Your task:
From the entries below, gather every line containing the string "list".

Source data:
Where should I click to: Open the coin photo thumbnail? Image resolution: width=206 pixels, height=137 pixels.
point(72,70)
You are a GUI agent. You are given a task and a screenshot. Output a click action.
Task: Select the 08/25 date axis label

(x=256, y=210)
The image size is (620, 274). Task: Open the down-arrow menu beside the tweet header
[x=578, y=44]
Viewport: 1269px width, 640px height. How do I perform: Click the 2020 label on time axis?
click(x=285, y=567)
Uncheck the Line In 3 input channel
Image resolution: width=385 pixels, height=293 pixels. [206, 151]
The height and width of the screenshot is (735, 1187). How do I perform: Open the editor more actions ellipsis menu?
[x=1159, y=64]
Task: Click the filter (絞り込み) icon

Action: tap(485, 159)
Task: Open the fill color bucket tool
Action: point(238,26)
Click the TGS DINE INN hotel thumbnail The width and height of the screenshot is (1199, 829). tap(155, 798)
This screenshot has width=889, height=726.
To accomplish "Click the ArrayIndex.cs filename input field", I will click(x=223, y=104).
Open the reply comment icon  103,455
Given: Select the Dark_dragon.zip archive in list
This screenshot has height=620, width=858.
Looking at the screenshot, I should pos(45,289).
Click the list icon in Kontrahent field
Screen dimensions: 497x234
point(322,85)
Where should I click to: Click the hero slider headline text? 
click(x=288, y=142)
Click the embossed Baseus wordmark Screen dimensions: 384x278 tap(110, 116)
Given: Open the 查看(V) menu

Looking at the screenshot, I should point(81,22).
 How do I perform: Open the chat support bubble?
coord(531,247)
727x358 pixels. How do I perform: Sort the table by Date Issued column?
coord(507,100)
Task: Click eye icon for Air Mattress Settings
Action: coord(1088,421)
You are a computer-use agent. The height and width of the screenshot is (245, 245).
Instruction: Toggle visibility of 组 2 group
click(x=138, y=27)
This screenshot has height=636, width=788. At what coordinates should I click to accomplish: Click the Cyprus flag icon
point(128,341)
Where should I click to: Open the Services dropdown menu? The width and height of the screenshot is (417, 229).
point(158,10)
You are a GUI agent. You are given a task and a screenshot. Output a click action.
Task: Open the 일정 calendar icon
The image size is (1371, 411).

Result:
Given: Select the Dark_dragon.zip archive in list
Click the list icon in Kontrahent field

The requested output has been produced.